TEXT PROVIDED
————
Why no law to reinin hair transplant centres

Why no law to reinin hair transplant centres

Why no law to reinin hair transplant centres: HC to TN

CHENNAI: The death of an MBBS student, less than two days after a hair transplant at a ‘studio’ in Chennai in May, has now led to the Madras high court voicing concern at the lack of a law to regulate hair transplant centres and beauty clinics.
Nineteen years ago, the state enacted the Tamil Nadu Private Clinical Establishments (Regulation) Act, 1997 to register and regulate hair transplantation, spas, salons and beauty clinics. The law, however, is yet to come into force because no rules were framed and notified. In the absence of such a law, a hair transplant ‘studio’ in the state today is a ‘shop’ registered under the Tamil Nadu Shops and Establishments Act.

The issue came under judicial scanner when ARHT Global Hair Services Pvt Ltd approached the high court to reopen its business in Chennai. It was sealed on June 1 after the death the MBBS student following a hair transplant.

Justice N Kirubakaran, who heard the petition, said: “A number of New type of clinics namely, hair transplantation clinic, beauty clinics, spas and studios have come up throughout the country, and they have to be regulated with a new Act. When there is no law in force to regulate the new kind of institutions, establishments and hospitals, and when a new situation arises, the existing laws are not capable of regulating them.”

Santhosh Kumar underwent hair transplant at ARHT Global Hair Services on May 15, and died on May 17. After an analysis, doctors at Christian Medical College in Vellore concluded he could have died of toxic shock syndrome/septic shock/anaphylactic syndrome. The centre was raided and sealed on June 1.
————
DATASET EXCERPTS
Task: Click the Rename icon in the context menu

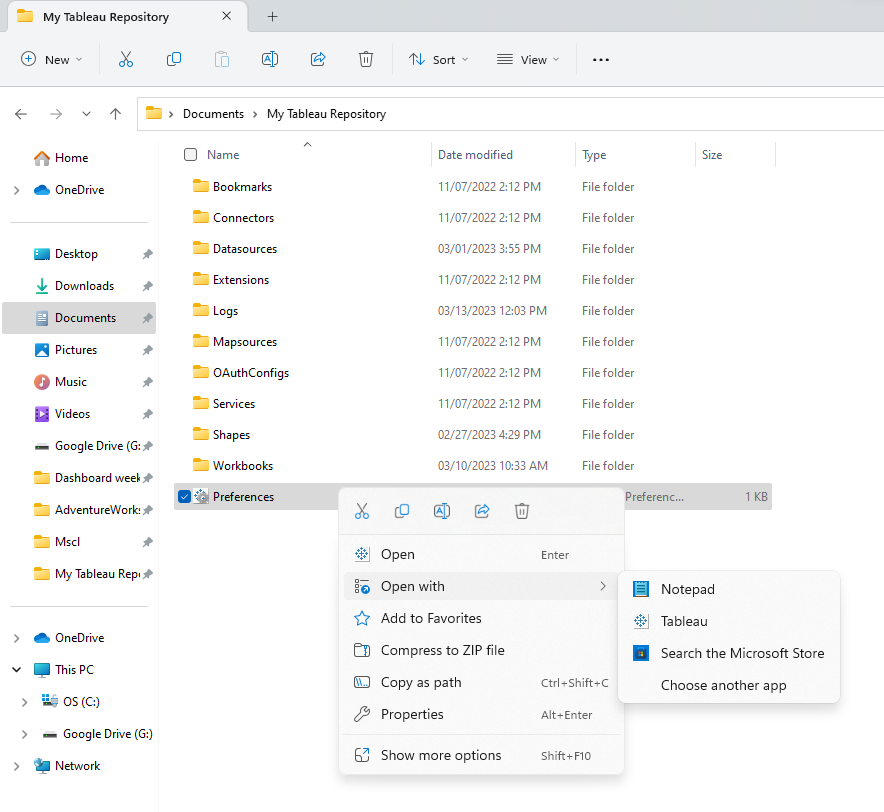Action: pyautogui.click(x=441, y=511)
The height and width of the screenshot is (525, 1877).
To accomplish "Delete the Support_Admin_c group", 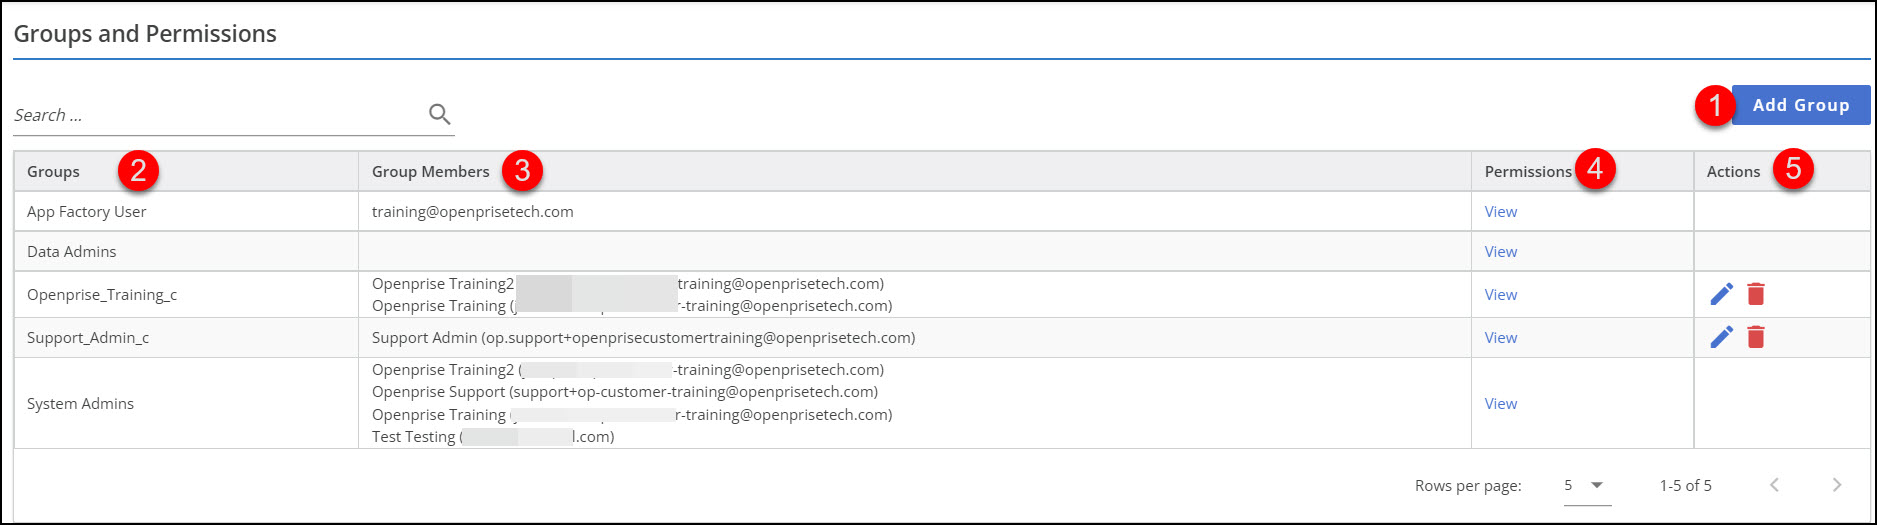I will click(x=1755, y=337).
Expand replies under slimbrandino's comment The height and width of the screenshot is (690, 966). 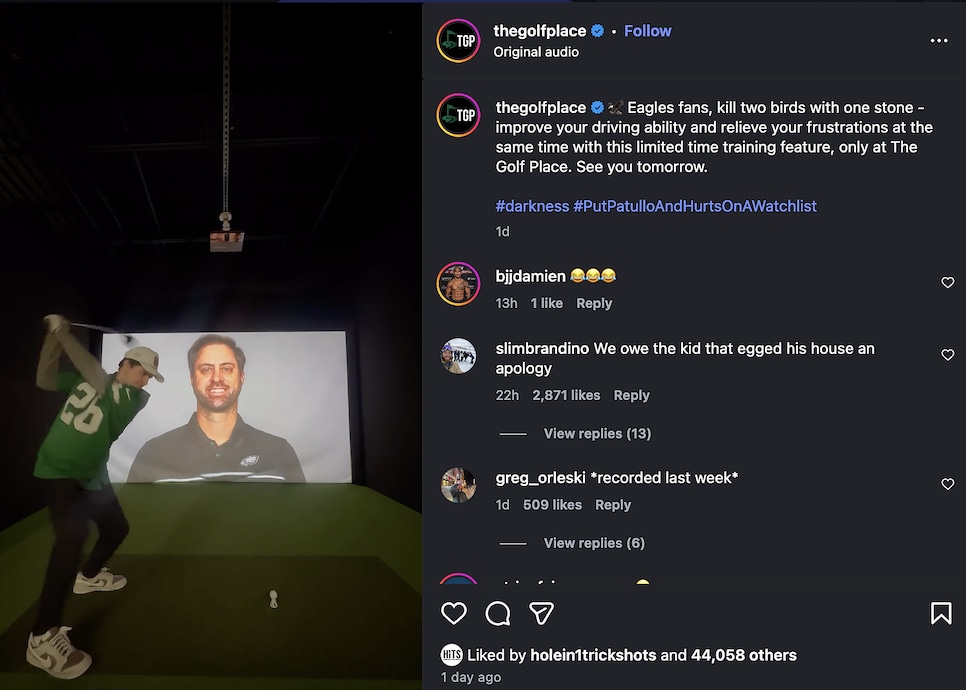click(x=596, y=433)

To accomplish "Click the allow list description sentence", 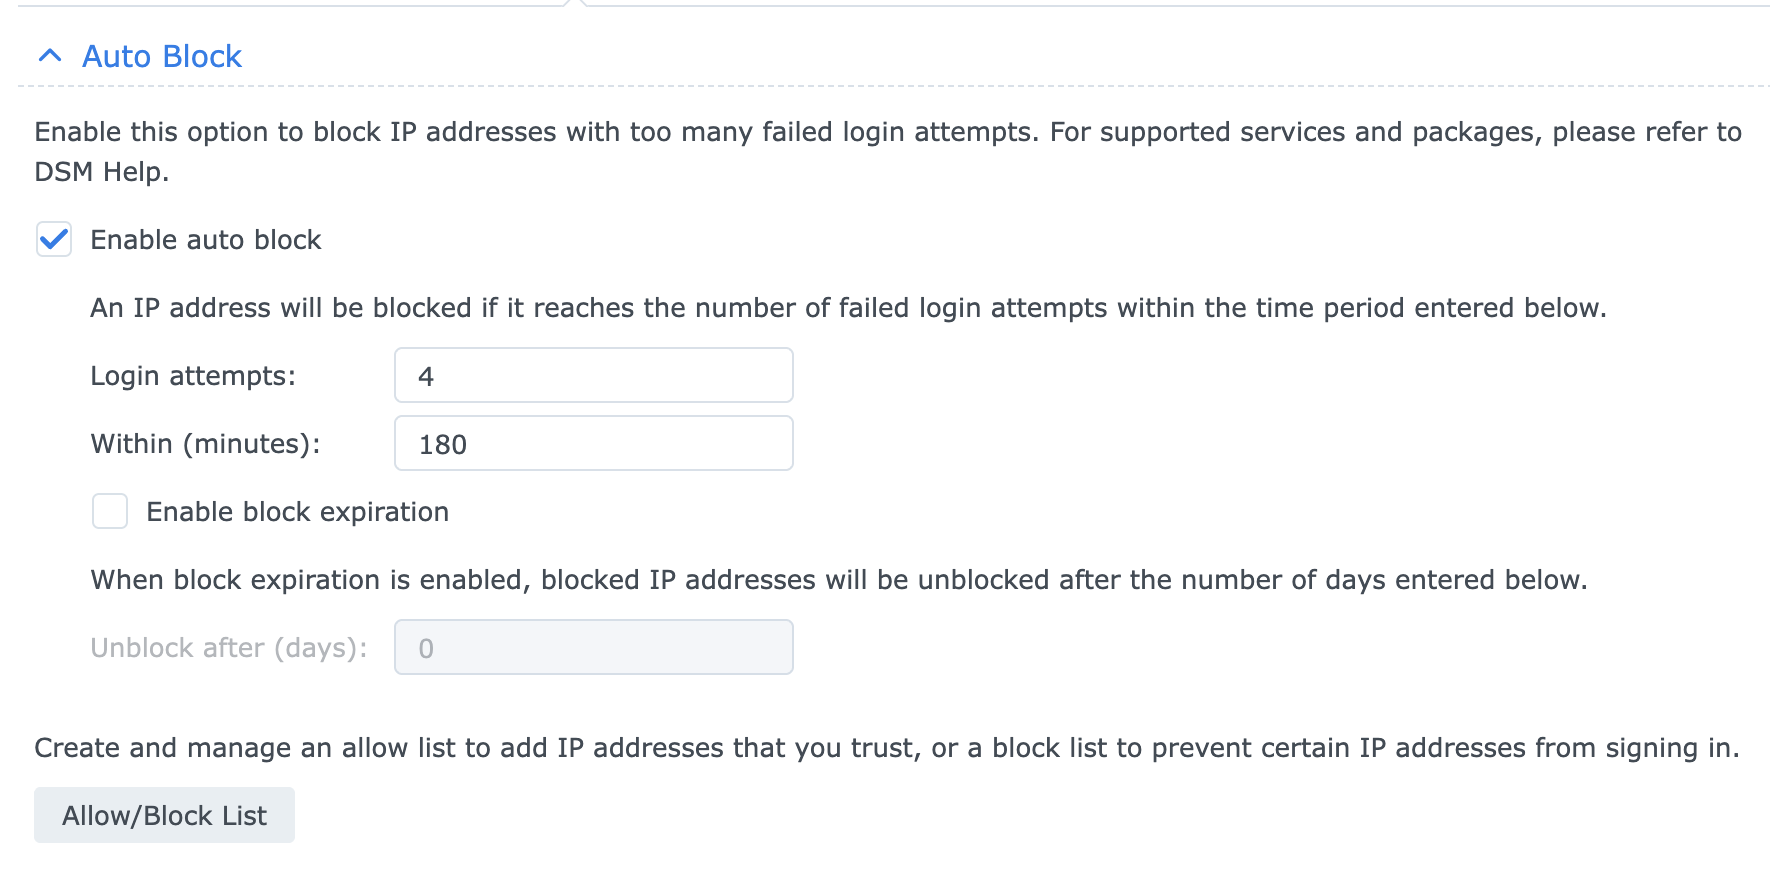I will [887, 748].
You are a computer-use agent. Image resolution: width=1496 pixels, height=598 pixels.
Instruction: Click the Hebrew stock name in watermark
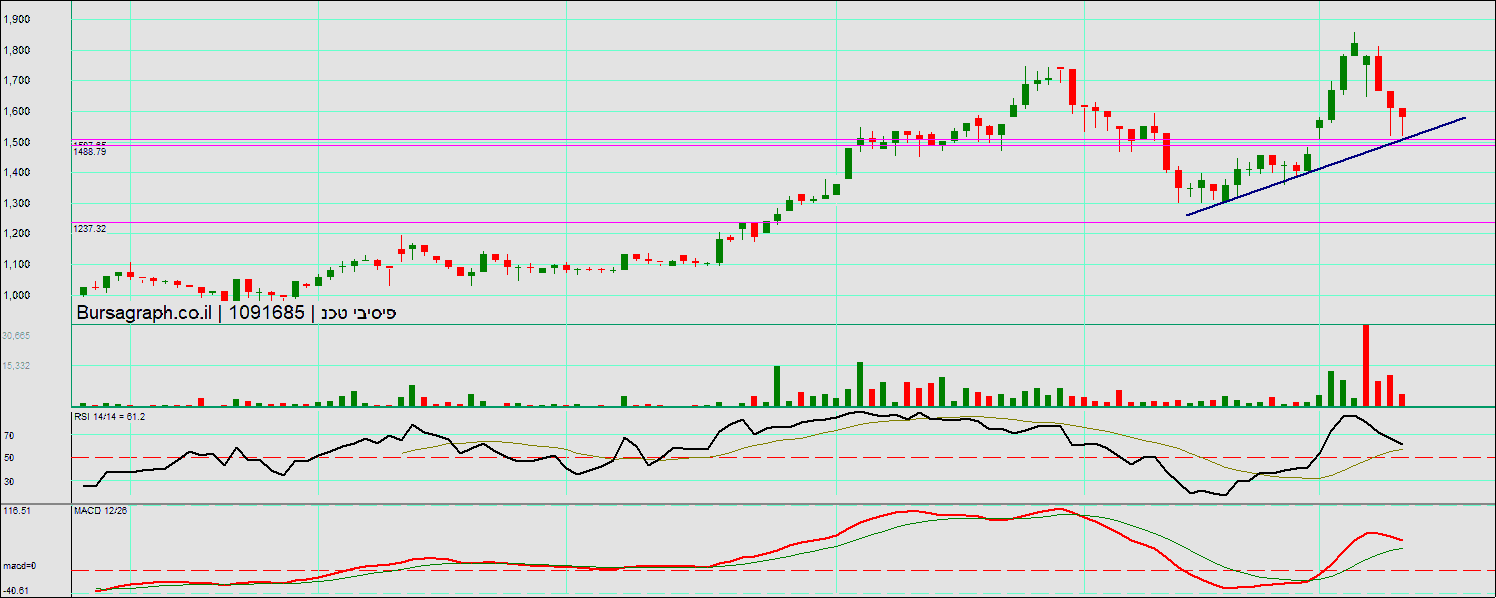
————
QUESTIONS
A – Copy the passage of the hair transplant article between "Justice N Kirubakaran, who" and "sealed on June 1.", inclusive.
B – Carry on the hair transplant article from the point where it stops.
The listing has no connection to the hair transplant article.

ANSWERS
A –
Justice N Kirubakaran, who heard the petition, said: “A number of New type of clinics namely, hair transplantation clinic, beauty clinics, spas and studios have come up throughout the country, and they have to be regulated with a new Act. When there is no law in force to regulate the new kind of institutions, establishments and hospitals, and when a new situation arises, the existing laws are not capable of regulating them.”

Santhosh Kumar underwent hair transplant at ARHT Global Hair Services on May 15, and died on May 17. After an analysis, doctors at Christian Medical College in Vellore concluded he could have died of toxic shock syndrome/septic shock/anaphylactic syndrome. The centre was raided and sealed on June 1.

B –
Assailing the closure order, senior counsel Vijay Narayan argued that the centre had licence under Chennai City Metropolitan Corporation Act, 1919, and registered under Tamil Nadu Shops and Establishments Act. No other requirement is mandated under any law, he said. More than 3,000 people across the country, including 300 from Chennai, had undergone hair transplant with the company. Closing the centre without giving notice is wrong, he argued.

Justice Kirubakaran, pointing out that Tamil Nadu didn’t have a regulatory mechanism as it had not framed rules for its own special law enacted in 1997, and it also did not adopt the central law enacted in 2010, said the case established that successive governments failed to take follow-up action.

Justice Kirubakaran said only Arunachal Pradesh, Himachal Pradesh, Mizoram and Sikkim, besides Union territories, adopted the central Act. Karnataka enacted the Karnataka Private Medical Establishment Act (KPME)after Santhosh Kumar’s death, mandating beauty clinics, spas and salons to register under the Act.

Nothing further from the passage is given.